Clinical Research Directory
Browse clinical research sites, groups, and studies.
Sodium Bicarbonate for the Treatment of Severe Metabolic Acidosis With Moderate or Severe Acute Kidney Injury in ICU
Sponsor: University Hospital, Montpellier
Summary
Severe metabolic acidemia in the critically ill (pH equal or less than 7.20; PaCO2 equal or less than 45mmHg and bicarbonate concentration equal or less than of 20 mmol/l) is associated with a 50% rate of day 28 mortality. Moderate to severe acute kidney injury is a frequent cause of metabolic acidemia in the critically ill. When both severe metabolic acidemia and moderate to severe acute kidney injury are observed, day 28 mortality is approximatively 55-60%. Severe acidemia has been shown to be a biomarker of severity but may also contribute by itself to outcome. Investigators recently performed a multiple center randomised clinical trial (BICARICU-1) that suggests that sodium bicarbonate infusion titrated to maintain the pH equal or more than 7.30 is associated with a higher survival rate (secondary endpoint) in patients presenting both severe metabolic acidemia and moderate to severe acute kidney injury patients. Whether sodium bicarbonate infusion may improve long term survival (Day 90, primary outcome) in these severe acute kidney injury patients is currently unknown.

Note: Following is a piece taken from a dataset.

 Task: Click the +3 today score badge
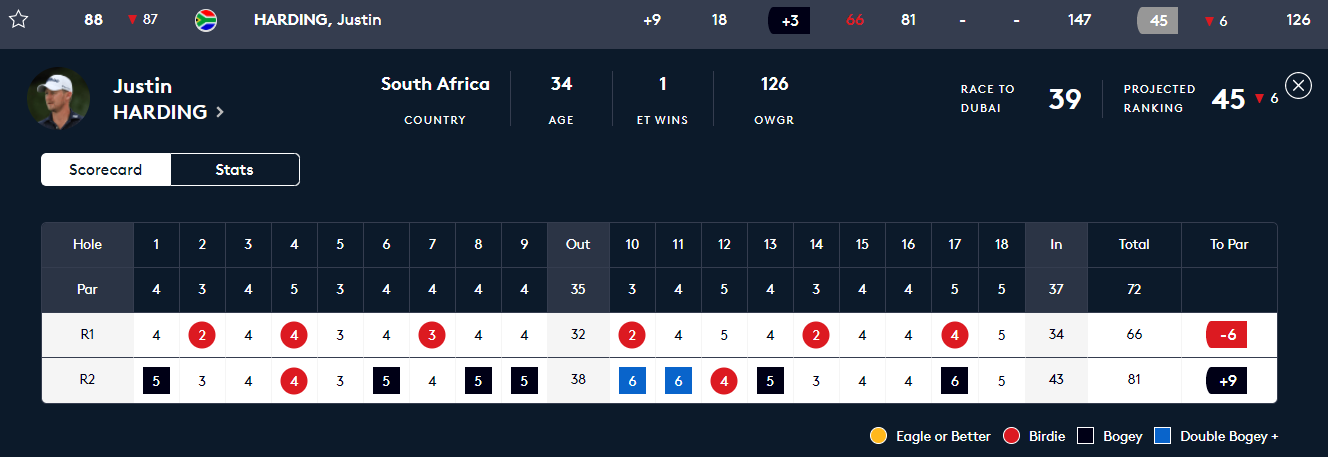coord(789,20)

Official title: Sodium Bicarbonate for the Treatment of Severe Metabolic Acidosis With Moderate or Severe Acute Kidney Injury in the Critically Ill: a Randomized Clinical Trial
Key Details
Gender
All
Age Range
18 Years - Any
Study Type
INTERVENTIONAL
Enrollment
640
Start Date
2019-10-07
Completion Date
2024-06-17
Last Updated
2026-06-15
Healthy Volunteers
No
Conditions
Interventions
Sodium bicarbonate infusion
Patients randomly assigned to bicarbonate group will receive intravenous 4.2% sodium bicarbonate titrated from 125ml to 250ml in 30min at physician's discretion to target a pH equal or above 7.30. Bicarbonate infusion will be repeated up to 1000ml per 24h. Arterial blood gases will be repeated from 3 to 6 times during the first 24h at physician's discretion. Bicarbonate infusion recommendations will be as follow: a central line is recommended, infusion will be slow (125-250ml in 30 min, no intravenous push), careful surveillance of metabolic alkalosis, cardiogenic pulmonary edema, kalemia, natremia and calcemia. Repeated arterial blood gases will be suggested to monitor these critically ill patients and physicians will be reinformed of the potential side effects of sodium bicarbonate infusion.